=== Excerpted text ===
▬▬▬▬▬▬▬▬▬▬
In contrast to studies of implicit emotion regulation are those of explicit emotion regulation, defined as when individual consciously and with intention attempt to alter their emotional reactions using cognitive control strategies. Multiple volitional strategies exist for regulating emotional experiences, such as distancing, distraction, and suppression. By far, the most widely-used technique to study explicit regulation is cognitive reappraisal, a strategy used to re-interpret the meaning of an emotional stimulus to alter one’s own affective experience.109 For example, cognitive reappraisal is used when individuals re-evaluate the scene of women crying outside a church as one that depicts tears of joy at a wedding, rather than sorrow at a funeral.
In healthy individuals during implicit regulation, numerous regions of the PFC are engaged including VMPFC, DMPFC, VLPFC, and DLPFC in addition to the ACC110,111, while explicit regulation relies on engagement of these regions alongside middle temporal, superior temporal, and parietal cortices.112–115 In particular, both tasks of implicit and explicit regulation rely on functioning of the DLPFC and VLPFC, which differ from medial portions of the PFC that are heavily involved in emotional appraisal. In contrast, the VLPFC is attributed to motor inhibition116, spatial attention and re-orienting attention to objects117–119, semantic processing120, categorization of objects118,119, and memory for semantic information.121–123 During emotion processing, the VLPFC is involved in the generation of inner speech124–126, which helps individuals categorize emotions for appraisal and reappraisal.113 Functionally, the DLPFC forms numerous connections with other brain regions, predominantly with sensory cortices and regions involved in the integration of sensory information, such as the inferior parietal lobe.127 The DLPFC does not form direct connections with sub-cortical regions involved in emotional response, such as the amygdala, and must receive this information through the involvement of intermediate brain regions, predominantly the VMPFC and ACC.128–130 The DLPFC is involved in executive functioning broadly-defined, including working memory131–133, decision making134, attentional control135, and response selection.136 Given these functions, DLPFC’s role may be described as the active generation of strategies in order to execute goal-directed behavior, including emotion regulation.118,119
3.1. Prefrontal Cortex
In individuals with PTSD undergoing tasks of implicit regulation, the direction of aberrations within the PFC are mixed and discrepancies across studies may depend on the location of aberration within the cortex, as well as the type of emotional distractor used. For instance, during a stroop task in which participants indicated whether the quantity of numbers displayed on a screen was congruent to the number as written (e.g., two “2’s”) while negative emotional images were shown prior to each trial, individuals with PTSD exhibited less engagement of the VLPFC in comparison to traumatized and healthy controls.137 During incongruent trials (e.g., when the quantity of numbers did not match the number displayed), individuals with PTSD displayed less engagement of the DLPFC in comparison to traumatized controls.137 As trauma-exposed individuals engaged the DLPFC to a greater extent compared to healthy controls, over-engagement of this region during difficult trials may reflect compensatory functioning that is not necessary in the absence of a trauma history.137 Less engagement of the VLPFC and greater engagement of the VMPFC also corresponds to greater PTSD symptom severity when participants are instructed to press a button in response to a salient stimulus while also viewing negative emotional images.138 Less VLPFC and greater VMPFC activation also corresponded to greater amygdala engagement in this task138, suggesting that exaggerated VMPFC response does not translate to successful regulation. Therefore, in those with PTSD there is less reliance on lateral PFC regions known to be involved in regulation, alongside greater engagement of VMPFC that is likely recruited for emotional appraisal.138
In contrast, other work finds that PTSD symptom severity positively relates to engagement of the VLPFC and VMPFC during an emotional interference task in which individuals were instructed to indicate via button-press the occurrence of a non-emotional ‘target’ stimulus amidst emotional distractors.139 As this study utilized emotional distractors that were trauma-specific, discrepancy in terms of whether the PFC is over- versus under-engaged during implicit regulation may depend stimulus type. Over-engagement in this case may signal the need for compensatory functioning when emotional distractors are personally relevant.
▬▬▬▬▬▬▬▬▬▬
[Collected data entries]
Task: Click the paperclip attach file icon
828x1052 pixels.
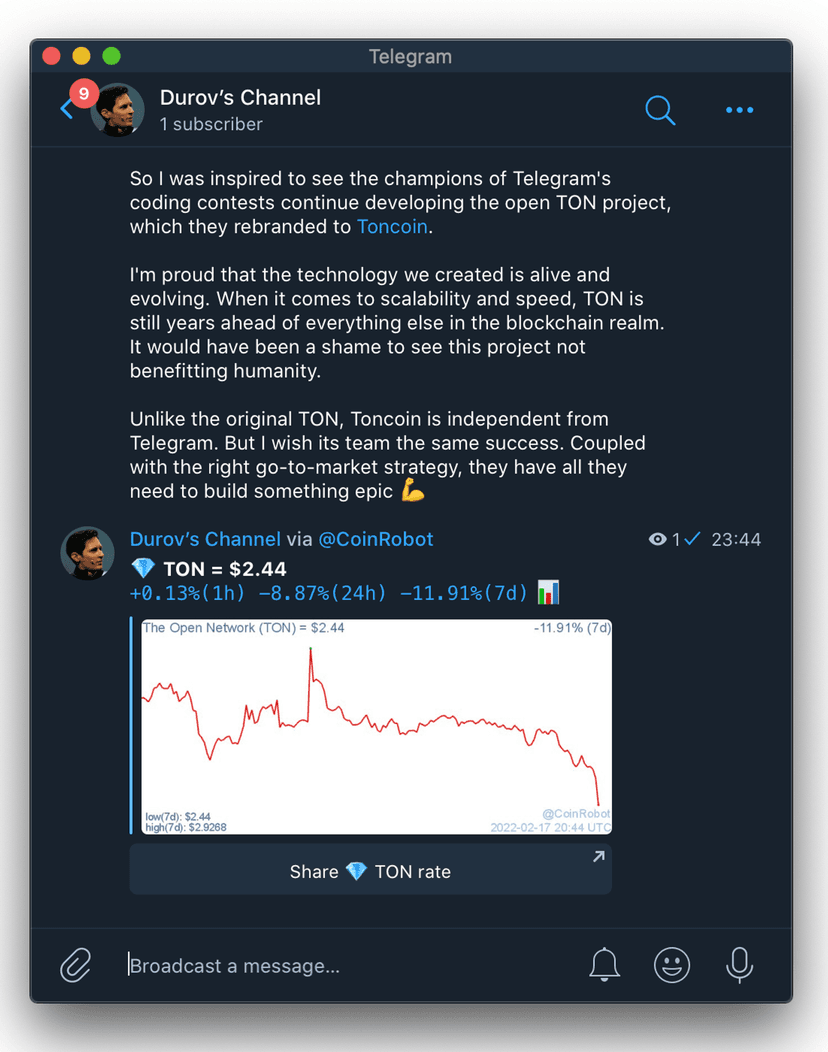Action: 76,965
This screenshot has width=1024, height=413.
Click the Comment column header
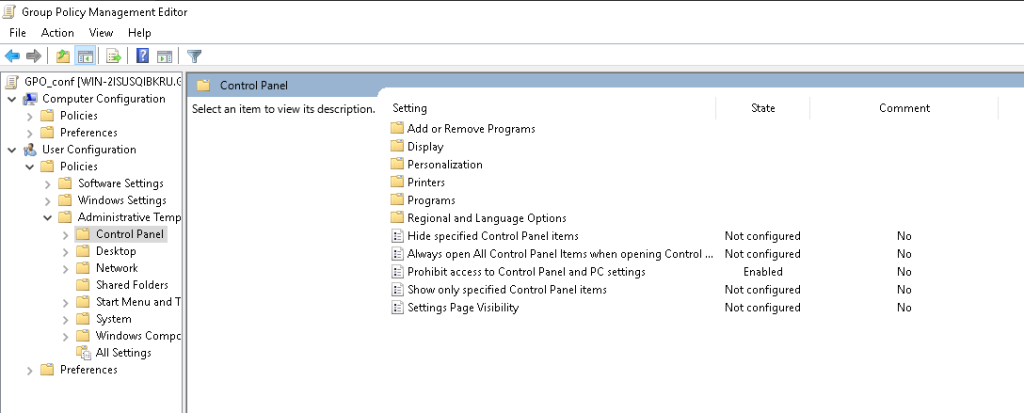pos(904,108)
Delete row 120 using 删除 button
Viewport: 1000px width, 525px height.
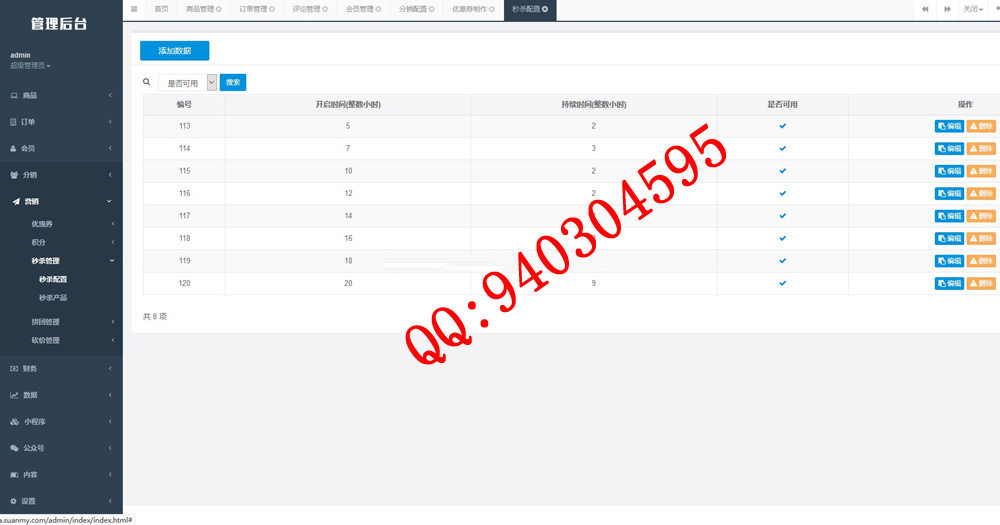tap(981, 284)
▬▬▬▬▬▬▬▬▬▬
=== Your tasks ===
A: Quote the emotion regulation excerpt from "In contrast to" to "at a funeral.", inclusive.
B: Decide whether each statement agrees with the emotion regulation excerpt, answering yes or no and quoting the deciding words: (i) Cognitive reappraisal is the most widely used technique for studying explicit regulation. (ii) The DLPFC forms direct connections with the amygdala. (iii) In the stroop task with negative emotional images, individuals with PTSD engaged the VLPFC more than traumatized and healthy controls.

=== Task responses ===
A:
In contrast to studies of implicit emotion regulation are those of explicit emotion regulation, defined as when individual consciously and with intention attempt to alter their emotional reactions using cognitive control strategies. Multiple volitional strategies exist for regulating emotional experiences, such as distancing, distraction, and suppression. By far, the most widely-used technique to study explicit regulation is cognitive reappraisal, a strategy used to re-interpret the meaning of an emotional stimulus to alter one’s own affective experience.109 For example, cognitive reappraisal is used when individuals re-evaluate the scene of women crying outside a church as one that depicts tears of joy at a wedding, rather than sorrow at a funeral.

B:
(i) Yes: "By far, the most widely-used technique to study explicit regulation is cognitive reappraisal"
(ii) No: "The DLPFC does not form direct connections with sub-cortical regions involved in emotional response, such as the amygdala"
(iii) No: "individuals with PTSD exhibited less engagement of the VLPFC in comparison to traumatized and healthy controls"